Money for livestock depredation claims are to come from the state wildlife cash fund “to the extent they are available.”
In fiscal year 2019-20 revenues from licenses, passes, fees and permits going to the wildlife cash fund were just over $129 million. Total wildlife expenditures were $151 million, so it is unclear where livestock depredation payments will come from.
It’s not just livestock depredation that’s a financial concern, the ongoing costs of wolf management, including dealing with a parasite already present in wolves that have migrated to Colorado that can affect livestock, pets and humans, will also come out of the wildlife cash fund.
The state fiscal note attached to the initiative estimates that it will cost in excess of $800,000 just to set up the management system and hold the necessary hearings.
Rick Enstrom, a former state wildlife commissioner, spoke with Complete Colorado in January, 2020.

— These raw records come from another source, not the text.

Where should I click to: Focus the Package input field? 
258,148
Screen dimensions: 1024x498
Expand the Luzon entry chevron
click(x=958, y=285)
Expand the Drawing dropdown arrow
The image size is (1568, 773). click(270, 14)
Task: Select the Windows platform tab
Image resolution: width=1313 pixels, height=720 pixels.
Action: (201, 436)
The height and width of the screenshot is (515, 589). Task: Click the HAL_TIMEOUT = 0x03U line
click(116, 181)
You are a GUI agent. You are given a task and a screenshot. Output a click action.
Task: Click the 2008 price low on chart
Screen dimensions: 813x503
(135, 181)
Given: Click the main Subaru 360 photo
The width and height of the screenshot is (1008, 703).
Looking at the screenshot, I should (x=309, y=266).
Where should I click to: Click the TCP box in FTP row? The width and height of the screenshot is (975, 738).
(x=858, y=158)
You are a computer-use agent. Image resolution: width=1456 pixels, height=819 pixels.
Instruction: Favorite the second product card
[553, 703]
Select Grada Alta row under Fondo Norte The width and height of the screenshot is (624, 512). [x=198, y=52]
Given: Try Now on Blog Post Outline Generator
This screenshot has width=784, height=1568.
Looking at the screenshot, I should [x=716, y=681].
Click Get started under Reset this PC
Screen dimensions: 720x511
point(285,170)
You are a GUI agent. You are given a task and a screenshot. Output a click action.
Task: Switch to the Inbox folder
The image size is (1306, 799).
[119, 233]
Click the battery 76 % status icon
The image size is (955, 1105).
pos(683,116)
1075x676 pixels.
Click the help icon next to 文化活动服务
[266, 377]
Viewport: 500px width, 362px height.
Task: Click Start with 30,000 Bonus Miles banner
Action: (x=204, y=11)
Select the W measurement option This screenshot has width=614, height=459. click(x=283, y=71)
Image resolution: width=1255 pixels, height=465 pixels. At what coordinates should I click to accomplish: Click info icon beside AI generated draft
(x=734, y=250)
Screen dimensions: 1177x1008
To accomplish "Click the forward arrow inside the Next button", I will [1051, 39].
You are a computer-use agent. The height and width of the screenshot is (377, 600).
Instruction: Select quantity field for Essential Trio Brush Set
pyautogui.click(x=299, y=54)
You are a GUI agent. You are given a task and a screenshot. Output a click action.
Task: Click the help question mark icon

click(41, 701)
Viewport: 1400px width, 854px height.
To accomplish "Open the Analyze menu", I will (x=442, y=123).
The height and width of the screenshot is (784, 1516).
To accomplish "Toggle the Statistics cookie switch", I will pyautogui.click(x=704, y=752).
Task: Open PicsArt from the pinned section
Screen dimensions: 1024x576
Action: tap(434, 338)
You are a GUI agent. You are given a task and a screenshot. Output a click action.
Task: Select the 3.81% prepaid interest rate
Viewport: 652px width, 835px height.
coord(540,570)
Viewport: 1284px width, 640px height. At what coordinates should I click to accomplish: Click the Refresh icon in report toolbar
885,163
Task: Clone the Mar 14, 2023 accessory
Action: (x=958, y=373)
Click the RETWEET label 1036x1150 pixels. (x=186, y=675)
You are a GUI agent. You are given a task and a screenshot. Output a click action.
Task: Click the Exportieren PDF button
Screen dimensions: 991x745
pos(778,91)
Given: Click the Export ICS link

“That’s the money we [use to] manage everything, from greenback trout to Prebles meadow jumping mice to stocking trout, to the establishment of state wildlife areas and their management,” Enstrom said. “Any time you do anything to a budget they just start taking it out of other budgets because there is no extra money.”
This means that either other CPW programs will be shorted or livestock owners will get nothing for their losses, as before introduction even begins there is no extra money “available” in the wildlife cash fund to pay for loss claims.
Whether this dilemma was intended by the authors of the initiative to help drive livestock off of public lands, as some claim, or it was simply a misunderstanding of how CPW is funded is a question the state legislature would need to address through amending the statute.